## What is required
Return only the lines from the start of the records through the line that contains "You are a GUI", inclusive; leave out all pictures.

Stored items
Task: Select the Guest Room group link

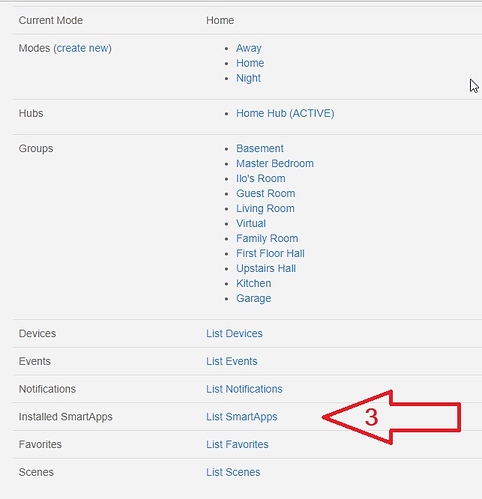Action: pyautogui.click(x=266, y=193)
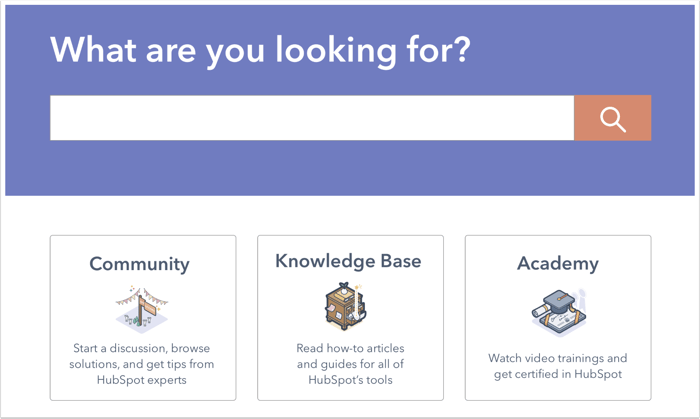700x419 pixels.
Task: Click 'HubSpot experts' text in Community card
Action: pyautogui.click(x=142, y=380)
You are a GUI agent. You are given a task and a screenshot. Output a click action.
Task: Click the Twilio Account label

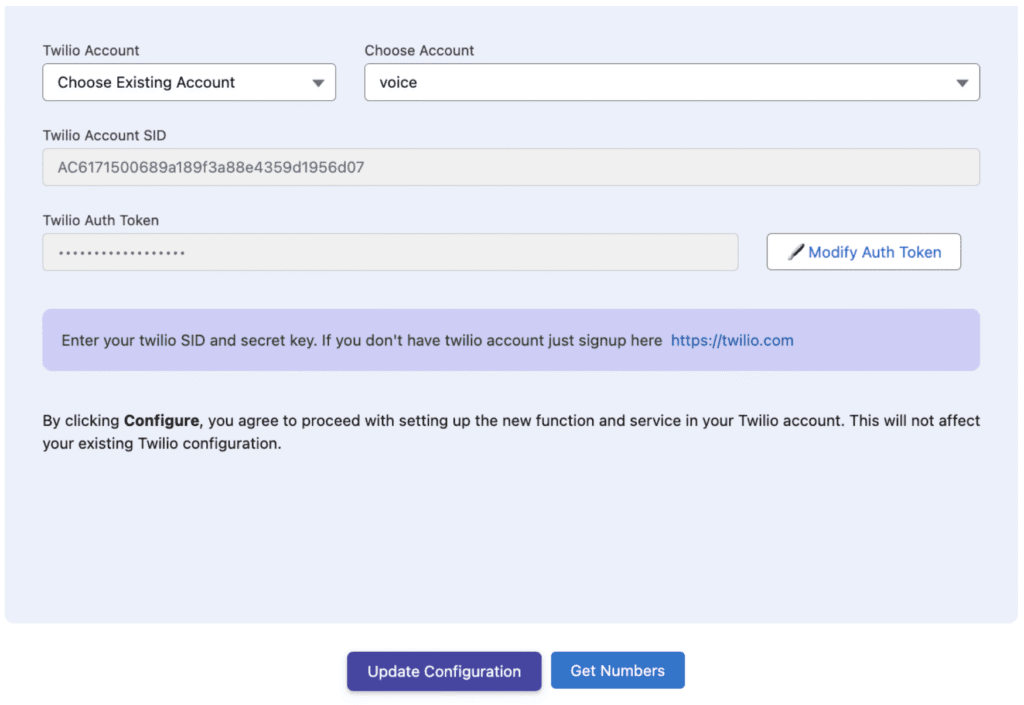[91, 50]
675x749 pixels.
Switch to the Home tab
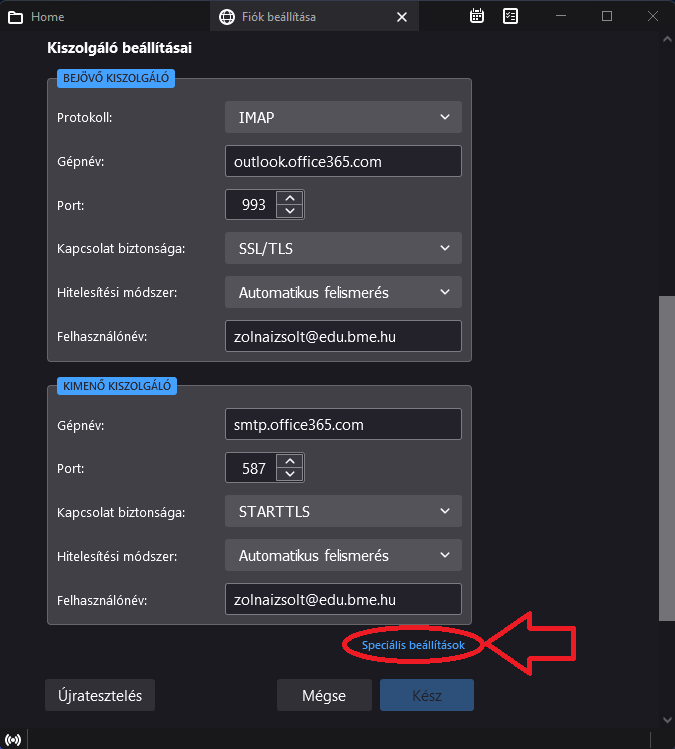36,17

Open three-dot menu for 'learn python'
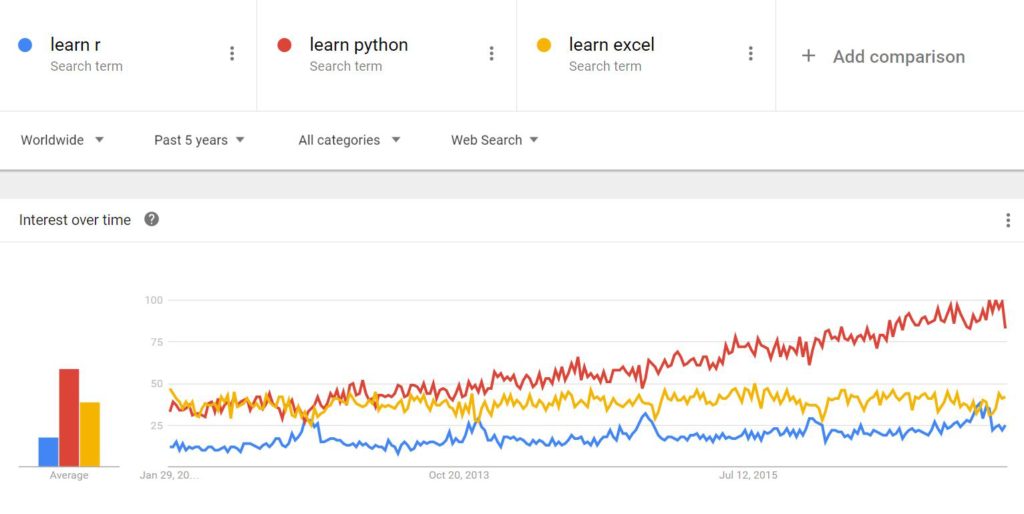tap(491, 54)
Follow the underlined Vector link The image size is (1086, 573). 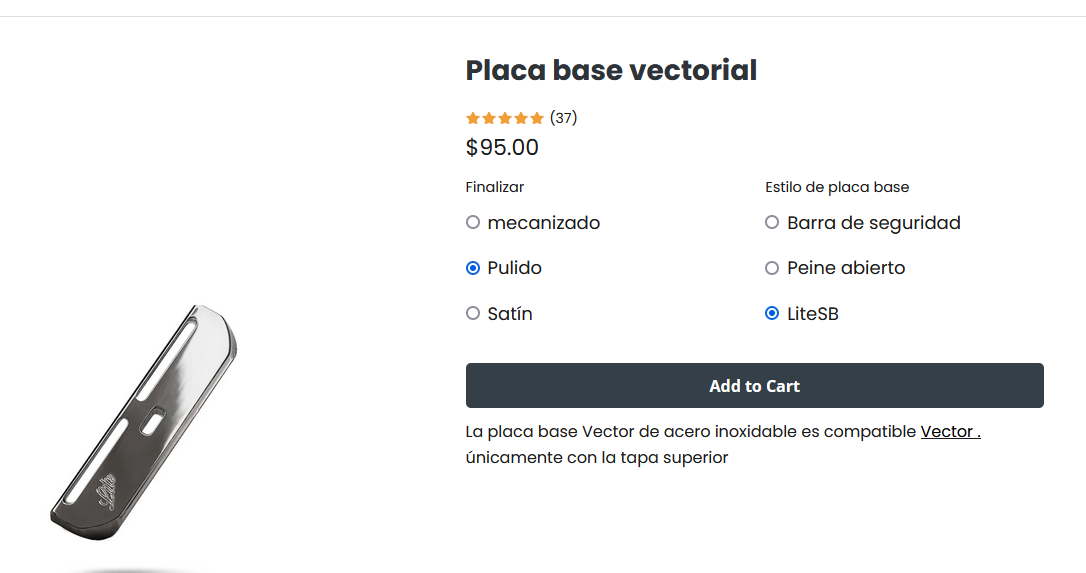coord(949,432)
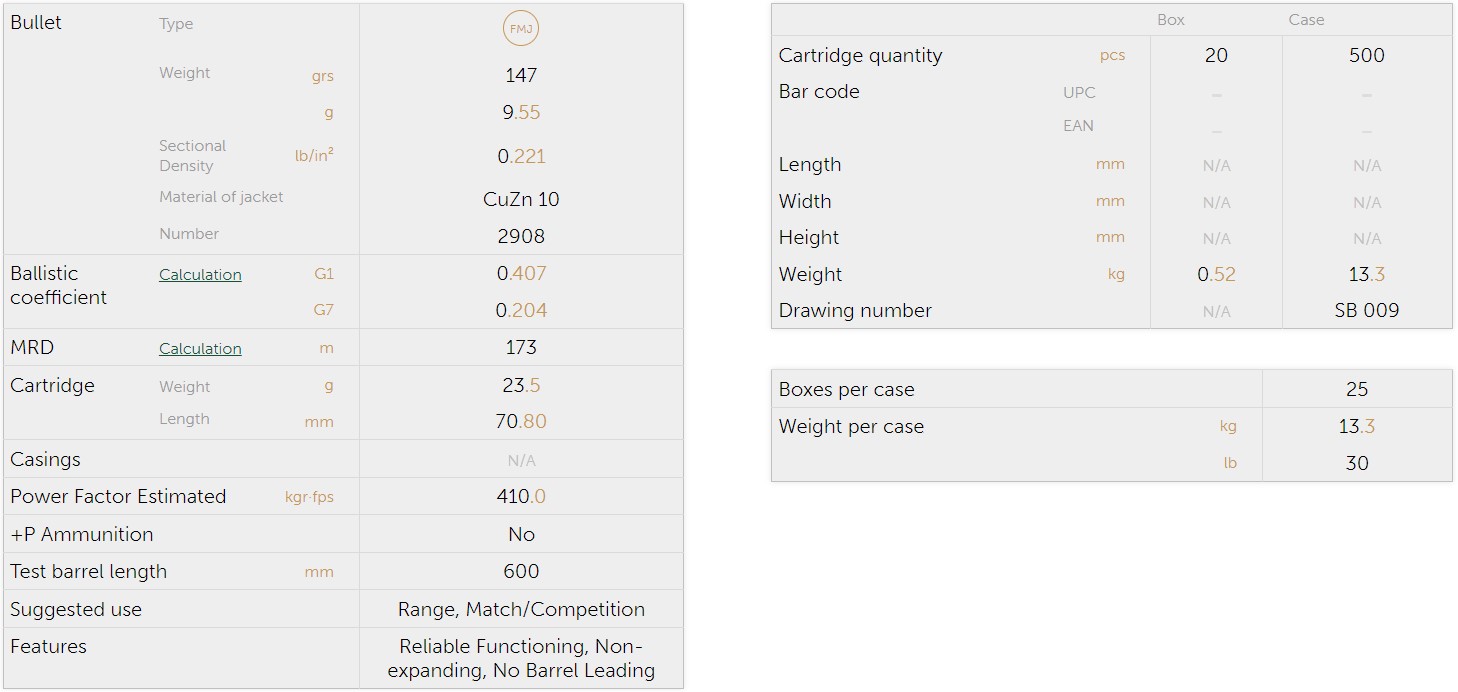
Task: Select the case cartridge quantity 500
Action: (1366, 56)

## Response to this task
Task: Select the Guest Room group link

Action: pyautogui.click(x=266, y=193)
700x419 pixels.
Task: Click 'HubSpot experts' text in Community card
Action: pyautogui.click(x=142, y=380)
You are a GUI agent. You are given a task and a screenshot. Output a click action.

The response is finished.